Originally from Brooklyn, New York, Wong graduated from Plattsburgh University last year with a degree in finance but considers himself to be a professional poker player, with results stretching back five years. His biggest result to date came in 2008 at the World Poker Finals in Mashantucket. Whatever result Wong records in the PCA 2013 final, it will be a new best.
Owen Crowe is a 30-year-old Canadian professional poker player hailing from Halifax, Nova Scotia. Crowe has tournament earnings that date back as far as 2005, but he truly burst onto the poker scene during the 2008 World Series of Poker. Crowe's 15th place finish out of 6,844 runners in the 2008 WSOP Main Event earned Crowe an incredible payday of $436,201. Since then Crowe has had tremendous success at the WSOP by making four final tables over the past four years.
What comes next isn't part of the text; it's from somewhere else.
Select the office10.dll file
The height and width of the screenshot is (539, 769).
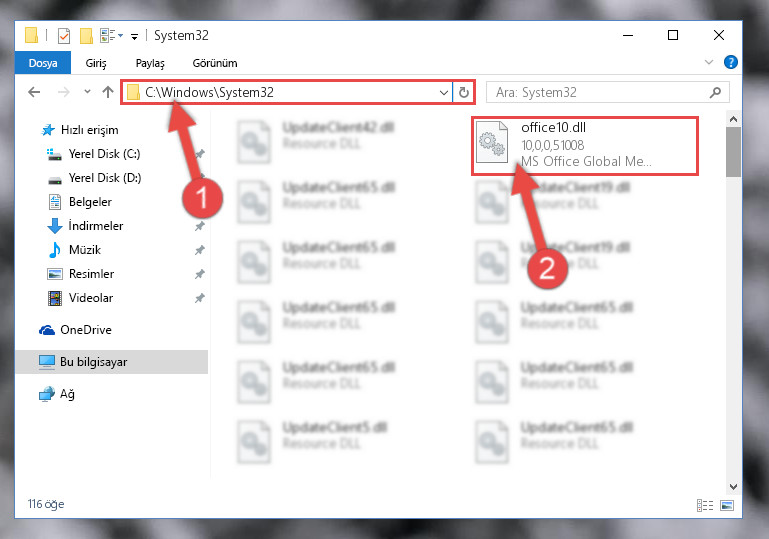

Despite his tremendous success, Crowe has been unable to earn a major tournament victory. He came the closest to attaining this goal in 2010 when he took 2nd place in Event 45: $1,000 No Limit Hold'em which, while it did not earn him a bracelet, did allow him to pocket $300,494 in prize money.
Since breaking onto the poker scene Crowe has been able to amass $1,797,915 in total live tournament winnings. Couple that with his massive success online playing under the name "ocrowe" over PokerStars and other sites and you have one deadly opponent. Crowe has felt the pressure of a final table before which may provide him with a significant edge over some of his opponents as he embarks on what could be the final steps of his journey to his first major tournament win.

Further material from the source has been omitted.